──────── RAW RECORDS

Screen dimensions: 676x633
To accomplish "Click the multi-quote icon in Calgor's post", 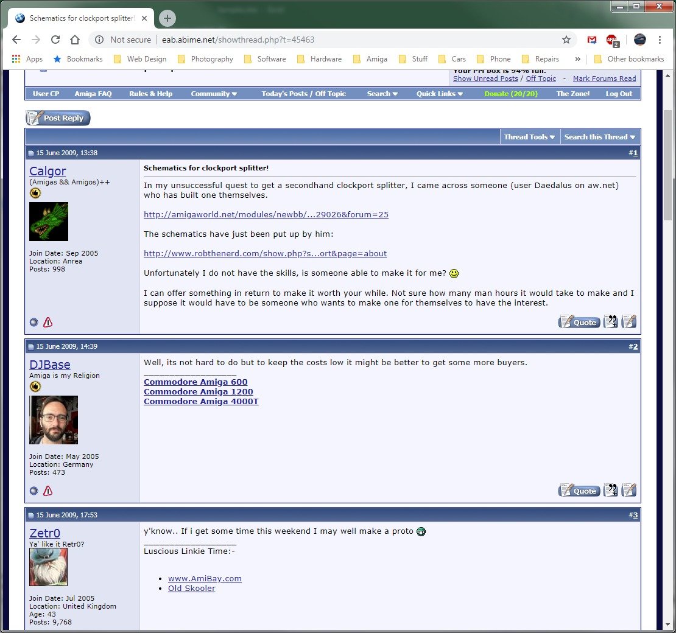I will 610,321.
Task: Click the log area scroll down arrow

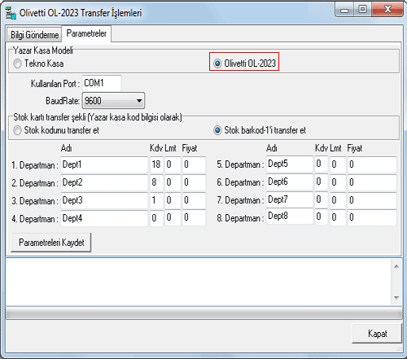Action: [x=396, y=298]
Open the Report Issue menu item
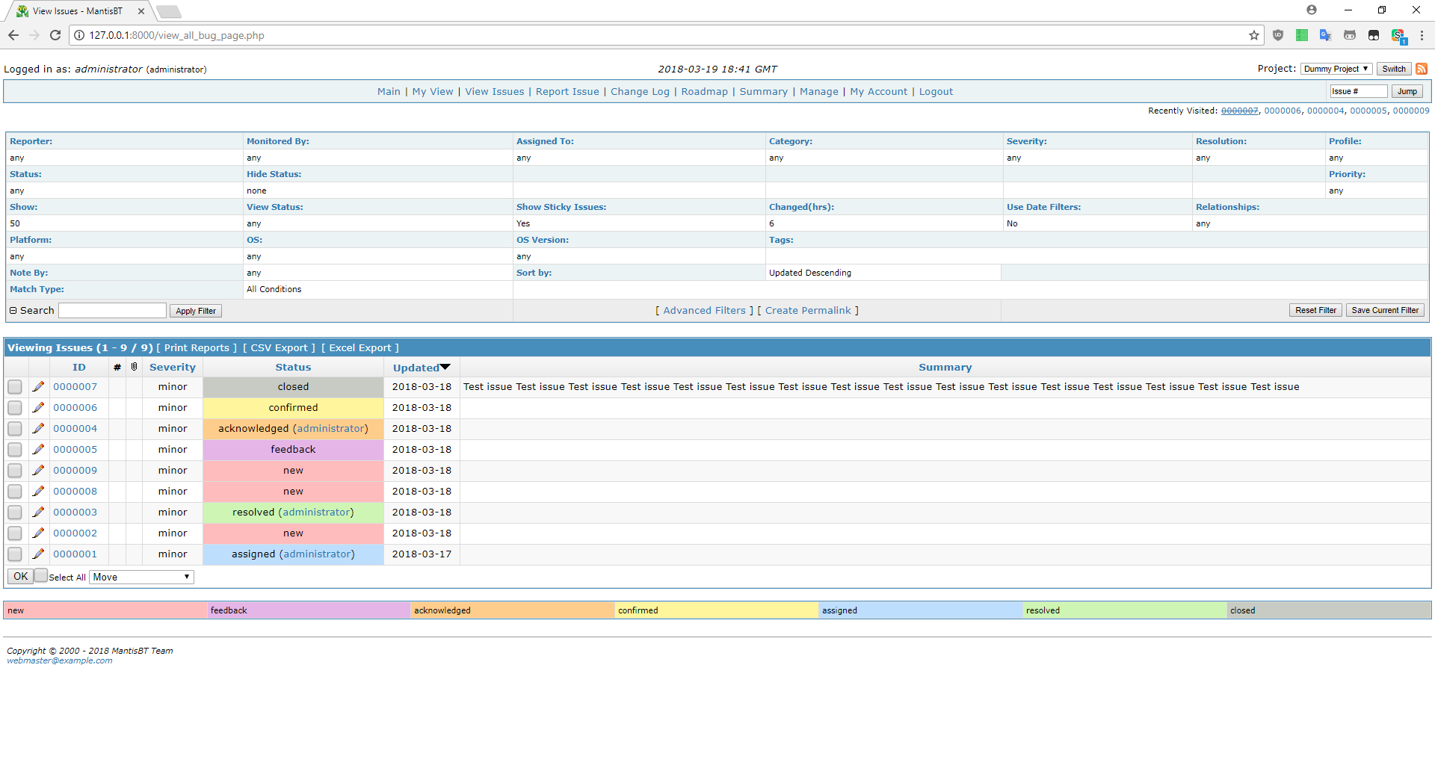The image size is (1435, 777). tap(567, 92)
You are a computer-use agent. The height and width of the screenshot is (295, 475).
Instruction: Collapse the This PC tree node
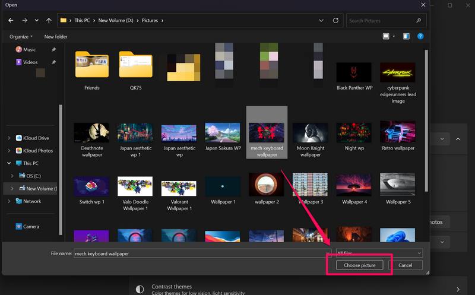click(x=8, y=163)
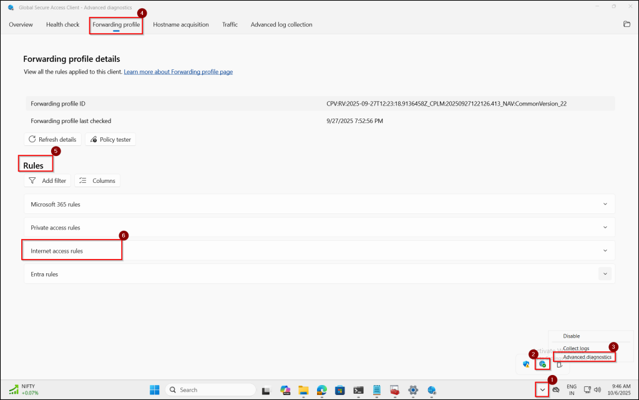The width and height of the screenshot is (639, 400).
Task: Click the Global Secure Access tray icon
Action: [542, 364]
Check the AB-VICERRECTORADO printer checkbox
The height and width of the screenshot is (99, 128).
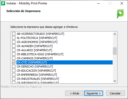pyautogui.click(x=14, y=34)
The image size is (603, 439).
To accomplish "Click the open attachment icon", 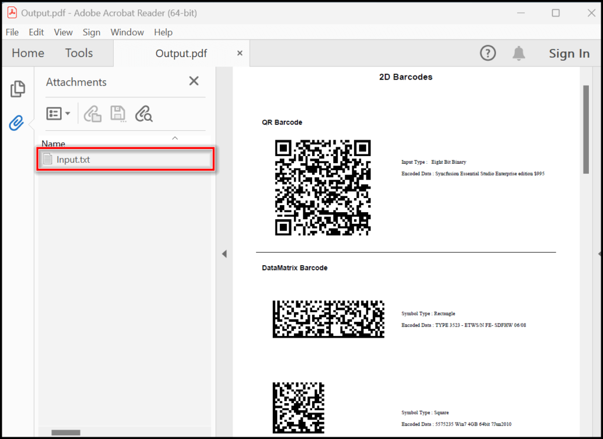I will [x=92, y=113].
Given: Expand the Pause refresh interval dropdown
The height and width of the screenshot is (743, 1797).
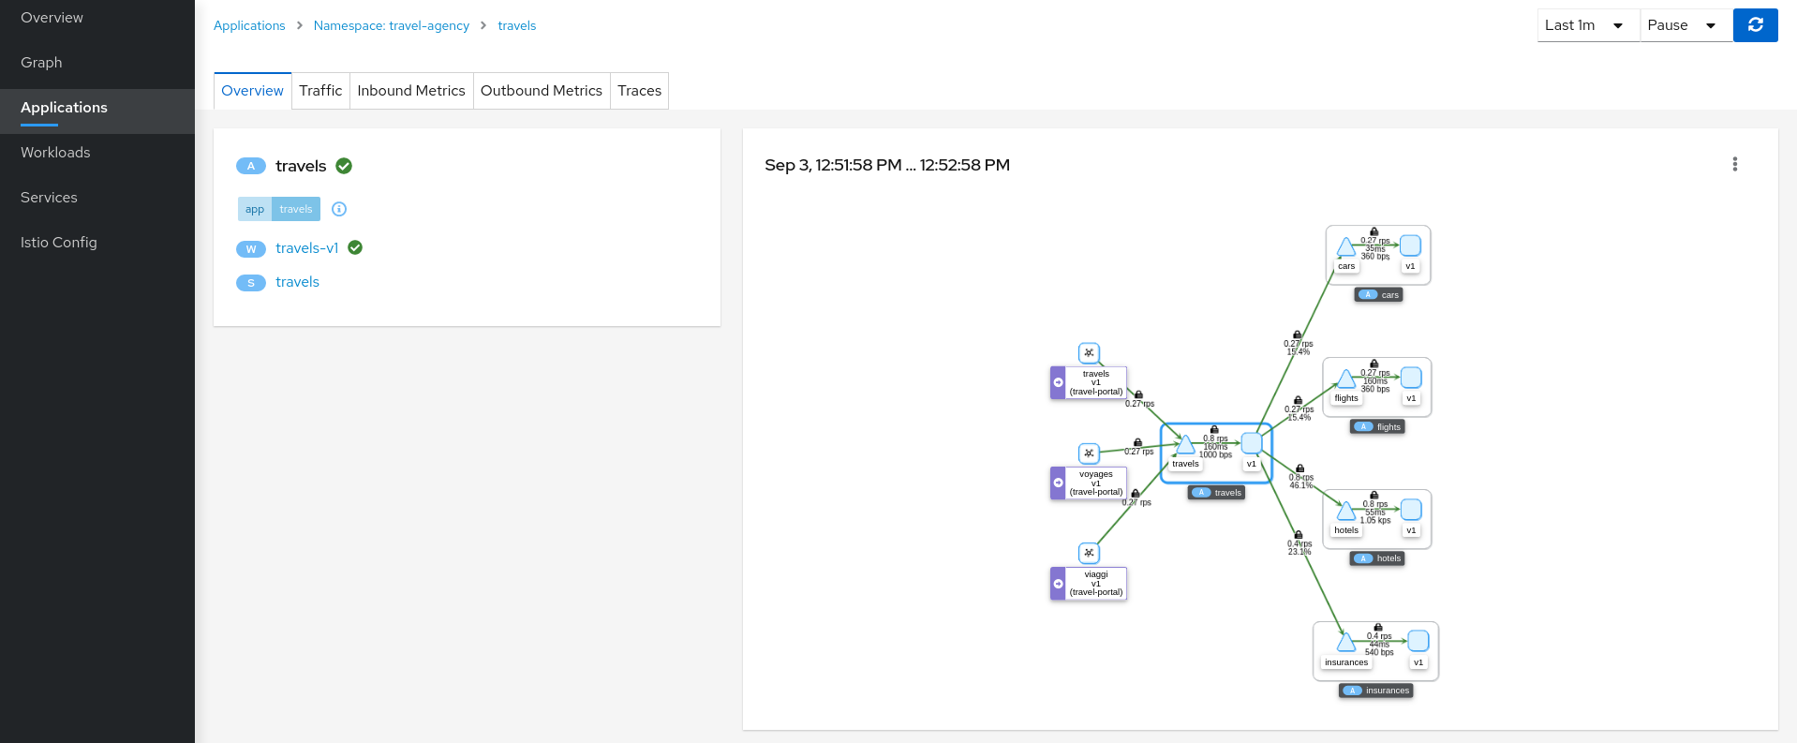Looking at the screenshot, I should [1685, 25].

────────────────
──────── RAW RECORDS

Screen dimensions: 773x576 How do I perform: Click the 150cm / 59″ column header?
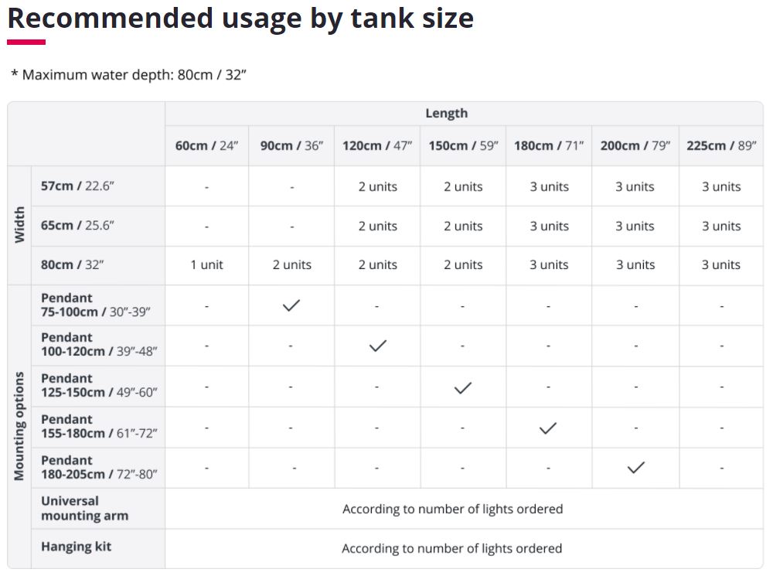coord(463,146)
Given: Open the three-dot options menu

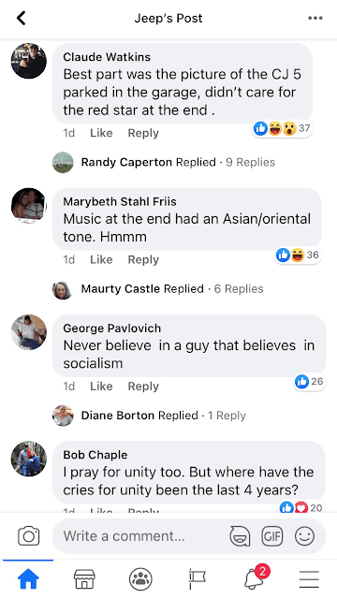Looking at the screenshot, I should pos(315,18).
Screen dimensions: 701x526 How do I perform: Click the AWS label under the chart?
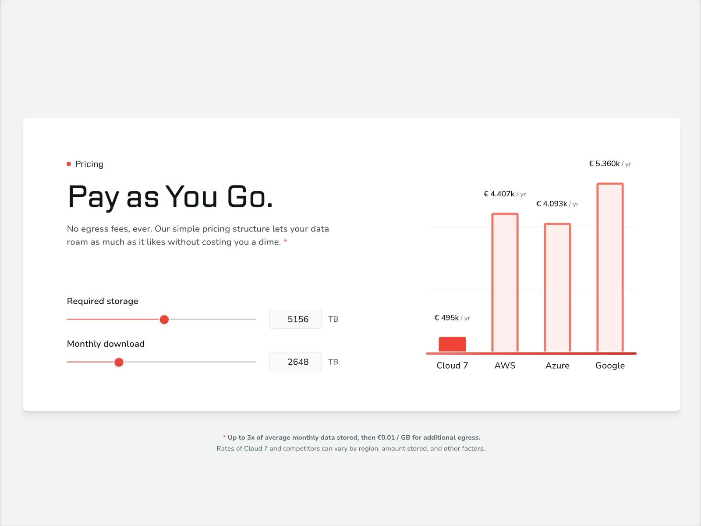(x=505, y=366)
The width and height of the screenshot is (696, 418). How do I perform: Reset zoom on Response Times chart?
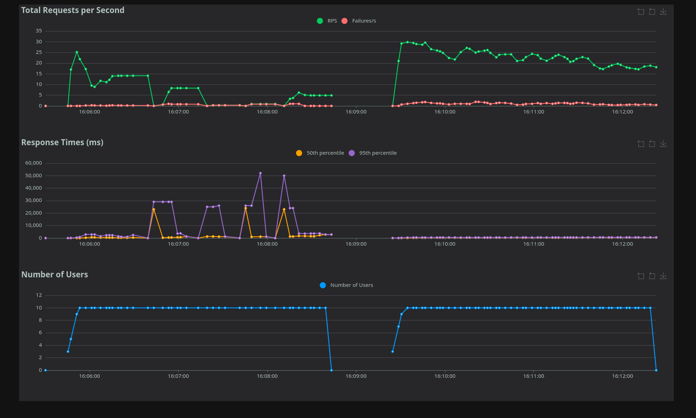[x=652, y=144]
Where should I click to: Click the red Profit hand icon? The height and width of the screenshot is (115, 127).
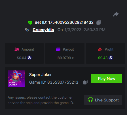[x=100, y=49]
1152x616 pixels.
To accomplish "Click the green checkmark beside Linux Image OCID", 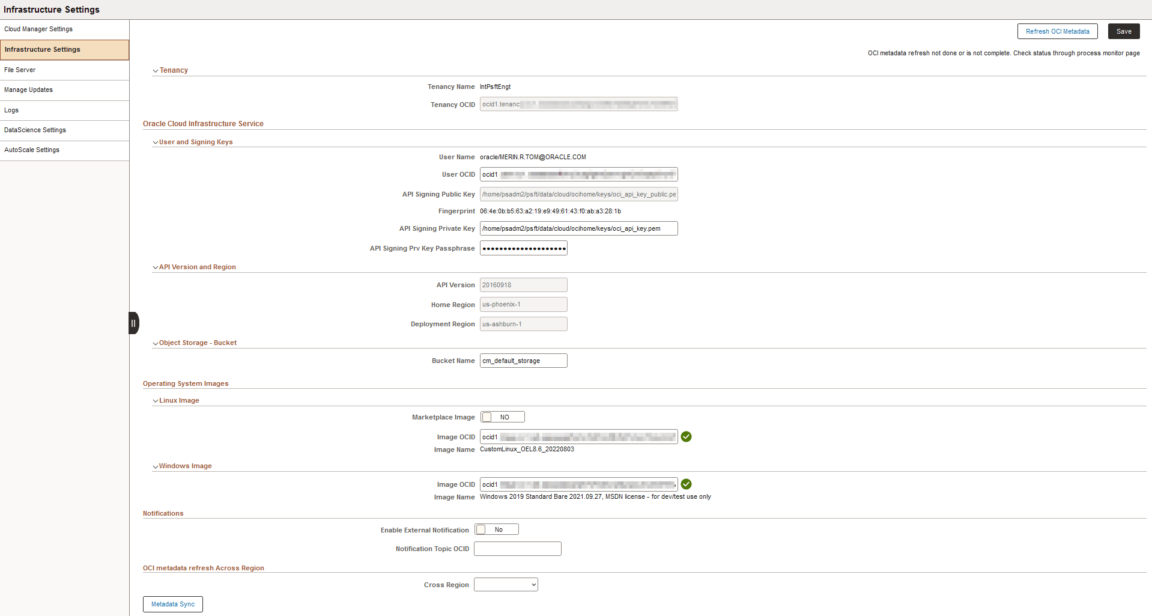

────────────────

WHAT IS ASKED: Retype the entries above, starting with the line that contains "You are a computer-use" and going on through the line that contains "pyautogui.click(x=14, y=34)", and leave the pictures out of your answer.

FINAL ANSWER:
You are a computer-use agent. The height and width of the screenshot is (295, 475).
Instruction: Collapse the This PC tree node
click(x=8, y=163)
The width and height of the screenshot is (639, 400).
Task: Click the Global Secure Access tray icon
Action: [542, 364]
Check the AB-VICERRECTORADO printer checkbox
The height and width of the screenshot is (99, 128).
pyautogui.click(x=14, y=34)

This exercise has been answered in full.